Asian shares rise, dollar firms after upbeat U.S. data


By Lisa Twaronite | TOKYO

Asian shares shrugged off a sluggish start and pushed higher on Tuesday, with Japanese markets leading the way after an upbeat U.S. manufacturing survey bolstered the dollar.

Australian shares slipped 0.2 percent after Australia’s central bank kept its cash rate steady at 1.5 percent on Tuesday, a widely expected decision as it assesses the impact of its May and August rate cuts.

“We think the case for no more cuts is strengthening,” says Paul Bloxham, chief economist Australia at HSBC. “Economic growth is strong, commodity prices have risen, and the drag from the mining investment decline is set to fade.”

MSCI’s broadest index of Asia-Pacific shares outside Japan .MIAPJ0000PUS was up 0.2 percent, while Japan’s Nikkei stock index .N225 gained 0.8 percent as the dollar rose against the yen.

Markets in China are on holiday this week.

The Institute for Supply Management (ISM) said on Monday that its index of U.S. national factory activity rose to 51.5 in September from 49.4 in August, indicating that the sector is now expanding.

“The upbeat U.S. data is lifting expectations for a strong dollar trend, which helps earnings concerns recede for Japanese exporters,” said Hikaru Sato, senior technical analyst at Daiwa Securities.
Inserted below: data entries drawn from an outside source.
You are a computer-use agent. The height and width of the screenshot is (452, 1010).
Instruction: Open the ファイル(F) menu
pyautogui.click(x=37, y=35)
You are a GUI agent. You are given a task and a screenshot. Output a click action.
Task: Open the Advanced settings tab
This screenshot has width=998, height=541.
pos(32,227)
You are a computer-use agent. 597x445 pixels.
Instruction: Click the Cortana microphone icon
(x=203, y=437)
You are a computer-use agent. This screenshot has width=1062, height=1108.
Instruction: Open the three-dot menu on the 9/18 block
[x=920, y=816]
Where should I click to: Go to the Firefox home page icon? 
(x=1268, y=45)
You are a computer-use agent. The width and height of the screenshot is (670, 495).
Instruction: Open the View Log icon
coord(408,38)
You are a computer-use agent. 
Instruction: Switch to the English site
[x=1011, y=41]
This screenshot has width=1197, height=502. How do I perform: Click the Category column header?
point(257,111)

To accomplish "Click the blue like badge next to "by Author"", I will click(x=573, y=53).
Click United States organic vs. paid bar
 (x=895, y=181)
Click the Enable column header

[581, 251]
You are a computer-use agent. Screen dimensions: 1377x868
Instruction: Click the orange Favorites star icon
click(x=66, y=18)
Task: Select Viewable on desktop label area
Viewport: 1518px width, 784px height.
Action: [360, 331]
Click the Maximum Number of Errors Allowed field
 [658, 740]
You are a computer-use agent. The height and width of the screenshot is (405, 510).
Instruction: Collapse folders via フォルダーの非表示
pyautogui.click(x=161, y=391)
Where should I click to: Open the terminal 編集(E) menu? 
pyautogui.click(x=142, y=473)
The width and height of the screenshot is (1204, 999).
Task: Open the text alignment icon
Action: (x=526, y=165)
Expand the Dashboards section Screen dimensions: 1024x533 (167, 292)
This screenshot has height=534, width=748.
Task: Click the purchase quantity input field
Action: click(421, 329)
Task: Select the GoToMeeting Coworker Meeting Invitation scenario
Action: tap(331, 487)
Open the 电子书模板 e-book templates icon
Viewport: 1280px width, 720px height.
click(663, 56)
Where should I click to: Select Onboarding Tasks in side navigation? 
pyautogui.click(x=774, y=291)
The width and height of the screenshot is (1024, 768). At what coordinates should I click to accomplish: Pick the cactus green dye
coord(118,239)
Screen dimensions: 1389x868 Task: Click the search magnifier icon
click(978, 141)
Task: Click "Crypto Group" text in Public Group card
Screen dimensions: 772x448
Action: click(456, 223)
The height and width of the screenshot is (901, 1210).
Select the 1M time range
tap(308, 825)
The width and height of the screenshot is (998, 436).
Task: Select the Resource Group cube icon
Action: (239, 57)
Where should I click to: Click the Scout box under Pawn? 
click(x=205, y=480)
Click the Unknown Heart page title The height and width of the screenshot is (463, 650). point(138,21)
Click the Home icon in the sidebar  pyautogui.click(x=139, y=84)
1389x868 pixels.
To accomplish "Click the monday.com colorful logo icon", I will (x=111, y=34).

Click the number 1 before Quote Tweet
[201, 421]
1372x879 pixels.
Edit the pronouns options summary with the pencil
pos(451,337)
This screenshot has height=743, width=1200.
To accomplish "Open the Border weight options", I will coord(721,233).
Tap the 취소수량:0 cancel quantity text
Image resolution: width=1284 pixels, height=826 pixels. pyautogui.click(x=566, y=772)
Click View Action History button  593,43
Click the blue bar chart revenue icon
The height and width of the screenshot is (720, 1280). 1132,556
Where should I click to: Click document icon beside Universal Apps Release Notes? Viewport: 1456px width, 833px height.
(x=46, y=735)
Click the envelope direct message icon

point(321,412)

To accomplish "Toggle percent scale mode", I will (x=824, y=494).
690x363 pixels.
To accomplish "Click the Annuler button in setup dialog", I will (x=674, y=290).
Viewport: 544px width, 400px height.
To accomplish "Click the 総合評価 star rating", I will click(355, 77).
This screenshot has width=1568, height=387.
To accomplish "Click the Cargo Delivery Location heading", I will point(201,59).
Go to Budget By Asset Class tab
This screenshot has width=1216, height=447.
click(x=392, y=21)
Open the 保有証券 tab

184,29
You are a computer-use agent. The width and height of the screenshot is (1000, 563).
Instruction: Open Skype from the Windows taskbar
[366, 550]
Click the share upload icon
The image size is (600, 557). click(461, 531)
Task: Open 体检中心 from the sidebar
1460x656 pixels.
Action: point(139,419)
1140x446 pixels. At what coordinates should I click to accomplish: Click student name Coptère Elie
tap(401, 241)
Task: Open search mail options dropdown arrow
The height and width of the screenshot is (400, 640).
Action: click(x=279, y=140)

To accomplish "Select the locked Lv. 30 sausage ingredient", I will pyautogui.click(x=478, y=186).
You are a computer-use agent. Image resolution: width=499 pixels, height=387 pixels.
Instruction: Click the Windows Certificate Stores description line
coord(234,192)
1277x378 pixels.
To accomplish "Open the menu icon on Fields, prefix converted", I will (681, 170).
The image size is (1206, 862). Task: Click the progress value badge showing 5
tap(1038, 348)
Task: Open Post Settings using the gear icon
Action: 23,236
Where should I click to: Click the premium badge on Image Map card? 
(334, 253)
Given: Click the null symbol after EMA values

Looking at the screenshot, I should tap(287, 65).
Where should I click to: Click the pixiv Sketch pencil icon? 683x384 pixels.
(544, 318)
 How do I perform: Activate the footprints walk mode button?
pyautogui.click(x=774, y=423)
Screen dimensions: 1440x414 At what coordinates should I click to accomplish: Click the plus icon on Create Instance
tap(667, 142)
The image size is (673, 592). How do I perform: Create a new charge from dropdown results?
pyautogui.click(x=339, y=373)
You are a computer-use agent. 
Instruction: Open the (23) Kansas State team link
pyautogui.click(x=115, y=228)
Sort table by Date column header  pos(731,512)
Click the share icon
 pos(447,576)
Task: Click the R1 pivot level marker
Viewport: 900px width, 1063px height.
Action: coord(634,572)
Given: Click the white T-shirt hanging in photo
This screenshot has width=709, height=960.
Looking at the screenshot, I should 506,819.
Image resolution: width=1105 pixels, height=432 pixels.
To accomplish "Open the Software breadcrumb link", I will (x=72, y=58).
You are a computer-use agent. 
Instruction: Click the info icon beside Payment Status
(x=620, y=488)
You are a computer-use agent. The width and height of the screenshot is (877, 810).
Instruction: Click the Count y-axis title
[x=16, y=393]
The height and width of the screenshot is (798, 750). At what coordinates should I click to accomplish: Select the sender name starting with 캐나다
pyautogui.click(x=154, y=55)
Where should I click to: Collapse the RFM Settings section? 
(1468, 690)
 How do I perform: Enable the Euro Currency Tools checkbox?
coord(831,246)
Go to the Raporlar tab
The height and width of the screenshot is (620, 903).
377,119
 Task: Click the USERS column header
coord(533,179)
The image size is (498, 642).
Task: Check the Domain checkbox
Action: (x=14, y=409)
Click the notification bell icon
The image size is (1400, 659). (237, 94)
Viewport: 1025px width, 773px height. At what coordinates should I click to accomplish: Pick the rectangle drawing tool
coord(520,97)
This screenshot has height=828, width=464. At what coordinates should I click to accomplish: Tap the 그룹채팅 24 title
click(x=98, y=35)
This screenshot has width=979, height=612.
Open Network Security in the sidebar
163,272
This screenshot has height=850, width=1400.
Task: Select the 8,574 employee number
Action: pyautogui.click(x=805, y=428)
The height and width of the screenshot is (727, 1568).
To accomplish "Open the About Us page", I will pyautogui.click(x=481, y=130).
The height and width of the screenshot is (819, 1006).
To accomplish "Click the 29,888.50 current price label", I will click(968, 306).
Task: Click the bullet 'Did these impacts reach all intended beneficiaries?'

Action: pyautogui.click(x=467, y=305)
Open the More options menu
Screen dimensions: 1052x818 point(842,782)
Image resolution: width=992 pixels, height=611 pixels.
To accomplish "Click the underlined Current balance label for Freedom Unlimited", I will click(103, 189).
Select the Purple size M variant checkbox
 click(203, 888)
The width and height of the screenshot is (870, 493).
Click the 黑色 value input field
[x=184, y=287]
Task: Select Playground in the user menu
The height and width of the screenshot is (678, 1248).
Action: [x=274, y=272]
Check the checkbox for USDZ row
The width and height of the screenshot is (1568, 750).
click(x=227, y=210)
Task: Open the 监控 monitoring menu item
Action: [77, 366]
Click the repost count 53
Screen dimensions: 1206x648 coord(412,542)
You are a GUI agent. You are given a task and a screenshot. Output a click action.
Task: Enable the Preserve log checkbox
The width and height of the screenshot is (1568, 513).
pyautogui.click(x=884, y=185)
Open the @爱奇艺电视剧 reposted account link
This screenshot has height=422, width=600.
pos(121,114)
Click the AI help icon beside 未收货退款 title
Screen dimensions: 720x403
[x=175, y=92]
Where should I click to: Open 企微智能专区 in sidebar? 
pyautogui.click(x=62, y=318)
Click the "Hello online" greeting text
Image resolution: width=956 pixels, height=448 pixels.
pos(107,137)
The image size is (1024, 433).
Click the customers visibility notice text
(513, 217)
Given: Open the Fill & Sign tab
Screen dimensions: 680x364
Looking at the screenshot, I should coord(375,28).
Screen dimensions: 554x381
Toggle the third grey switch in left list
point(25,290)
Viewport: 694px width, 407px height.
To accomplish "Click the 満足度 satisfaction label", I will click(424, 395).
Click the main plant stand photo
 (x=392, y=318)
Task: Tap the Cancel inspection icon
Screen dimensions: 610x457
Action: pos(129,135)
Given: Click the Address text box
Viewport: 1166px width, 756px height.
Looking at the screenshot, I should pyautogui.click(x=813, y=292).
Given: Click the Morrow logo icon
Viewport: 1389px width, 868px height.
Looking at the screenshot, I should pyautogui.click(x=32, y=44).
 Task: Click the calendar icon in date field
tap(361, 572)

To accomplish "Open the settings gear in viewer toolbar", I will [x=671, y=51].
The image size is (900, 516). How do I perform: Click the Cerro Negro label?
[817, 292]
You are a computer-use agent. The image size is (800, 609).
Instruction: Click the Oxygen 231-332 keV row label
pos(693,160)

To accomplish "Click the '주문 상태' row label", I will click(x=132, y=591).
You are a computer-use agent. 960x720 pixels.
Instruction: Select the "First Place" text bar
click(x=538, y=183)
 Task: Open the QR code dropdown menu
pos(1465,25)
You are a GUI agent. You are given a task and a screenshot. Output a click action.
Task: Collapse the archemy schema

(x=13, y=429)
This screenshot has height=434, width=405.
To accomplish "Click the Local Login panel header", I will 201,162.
U.S. stocks slumped overnight, with Deutsche Bank (DB.N) shares resuming their slide as hopes faded that Germany’s largest lender would reach a swift deal with the U.S. Department of Justice over a fine of up to $14 billion for mis-selling mortgage-backed securities.

The upbeat U.S. factory numbers had a mixed impact on U.S. shares overnight. While strong data reassures investors worried about the strength of the U.S. economy, it also adds to bets that the Federal Reserve is on track to raise interest rates as early as this year. Higher rates, while good for the dollar, could pressure equities markets.

“Firmed prospects for a December rate hike were not taken well in the equity markets,” Angus Nicholson, market analyst at IG in Melbourne, wrote in a note. “The prospects of higher interest rates makes the present value of steady cash flow producing assets such as property and utilities correspondingly less valuable.”

Fed funds futures imply that investors slightly favor the chance for an interest rate increase in December.

The dollar index, which tracks the greenback against a basket of six major peers, added 0.2 percent to 95.899 .DXY.

Against the yen, the dollar added 0.5 percent to 102.13 JPY=, while the euro was 0.1 percent lower at $1.1197 EUR=.

The main economic indicator this week is Friday’s non-farm payrolls report. Employers are expected to have added 170,000 jobs in September, according to the median estimate of 59 economists polled by Reuters.

Sterling wallowed close to 31-year lows and was last at $1.2834 GBP=, plunging after the UK set a March deadline to begin the formal process for Britain’s exit from the European Union.

Crude oil futures took a breather following sharp gains overnight after Iran urged other oil producers to join OPEC in supporting the market.

U.S. crude CLc1 was down 0.5 percent at $48.55 a barrel after closing up 1.2 percent on Monday. Brent LCOc1 was down 0.4 percent at $50.71 after gaining 1.4 percent overnight.